ONAWAY - The City of Onaway will contribute to an informational phone service new to Presque Isle County, one that connects people to a wide variety of support services.

Onaway City Commissioners voted unanimously to pay $132 to 2-1-1 Northeast Michigan, a free and confidential service to connect callers to food banks, physical and mental health services, employment support, and many others. Onaway City Clerk Kelli Stockwell said the program would give her an option for people who call city hall looking for this kind of help, and the mayor and commissioners voiced their support for the service.

Melinda Hambleton with Great Start Collaborative attended the city commissioner's meeting to speak about the call-in service's benefits.

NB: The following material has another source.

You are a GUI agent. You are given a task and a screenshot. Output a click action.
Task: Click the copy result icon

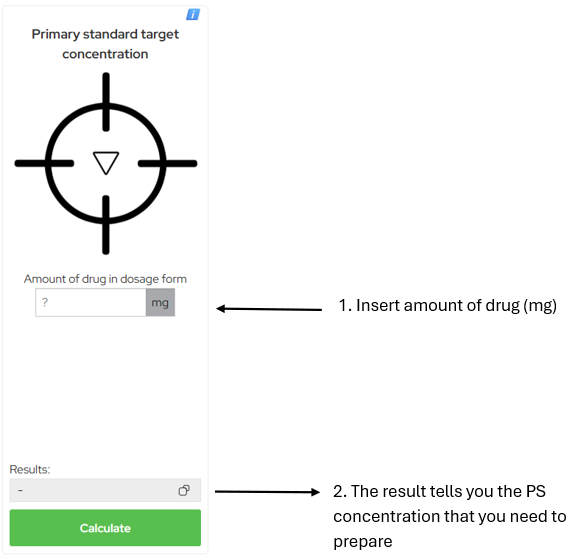pos(184,490)

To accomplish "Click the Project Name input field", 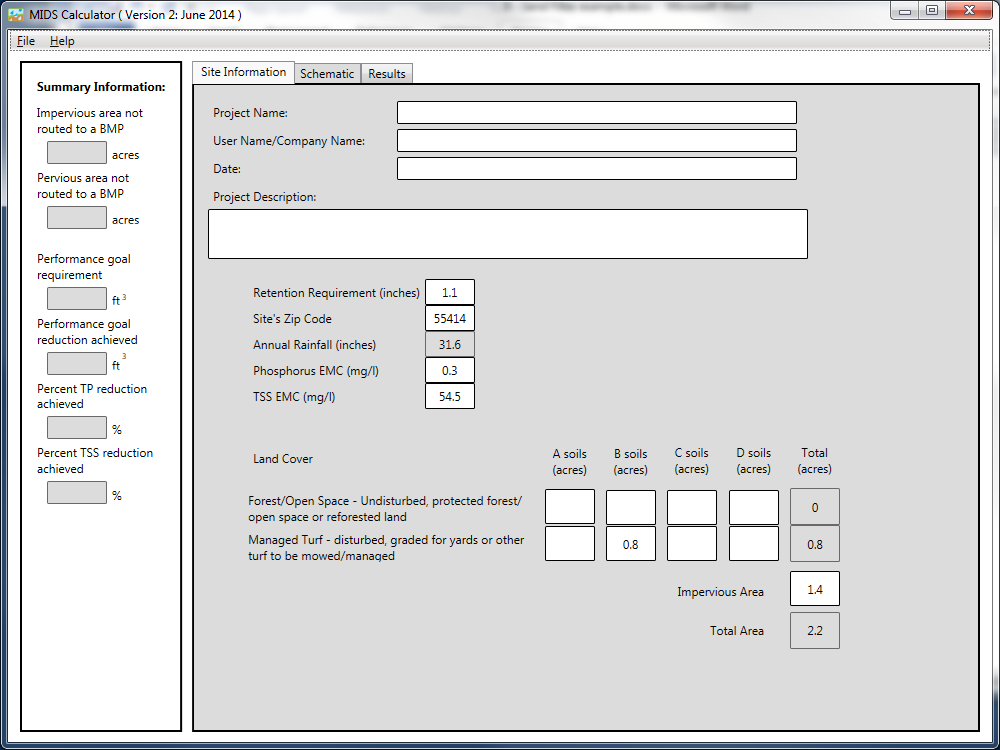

By calling the three-digit number, which went online in Presque Isle County about three weeks ago, county residents can be connected with housing commissions, job training programs, after-school programs and mental health crisis lines, among other services.

The service is also available to Alcona, Alpena and Montmorency residents, according to information from Northeast Michigan 2-1-1.

Money to start the program came from local, state and federal grants, and Presque Isle County government contributed as well, Hambleton said. Now, to cover ongoing annual costs, the Presque Isle County Human Services Coordinating Council is asking the county's two cities and 15 townships to contribute 15 cents per person.

Mayor Gary Wregglesworth said he thinks the program will do "a lot of good for a lot of people," and for not a lot of money. He pointed out that the overall annual cost to serve the county's population of 13,376 is just over $2,000.

"I'm not super familiar with the program, but it looks like it's something that would make it easier for citizens to access information that they need," he said after the meeting.

Stockwell said city hall gets calls daily from people with questions about where to pay their taxes, or how to access other services. Directing them to the 211 number means she'll spend less time finding the information herself, and residents can quickly get the up-to-date information they need.

"People with utility bills that need help, instead of us having to go through the whole list or maybe - you know, that list isn't even updated - we can give them the 211 information, and then they can call 211 and get the most current places where they can get help with their utility bills," she said.

So far, Onaway is the second local government to support the service, Hambleton said. Ocqueoc Township officials have responded to the request, indicating the township will pay its share, at $98.50 for 655 people.

If other townships in the county don't support service for the county, Northeast Michigan 2-1-1 coordinators would raise money through grants or local fundraisers, Hambleton said. This would be similar to what the Human Services Coordinating Council did to raise funds to get the program started.

In other business, the city will participate in a non-binding financial assessment of its water system by the Michigan Department of Environmental Quality. The department will look over the system's budget, rate structures and other aspects, and potentially give recommendations for changes.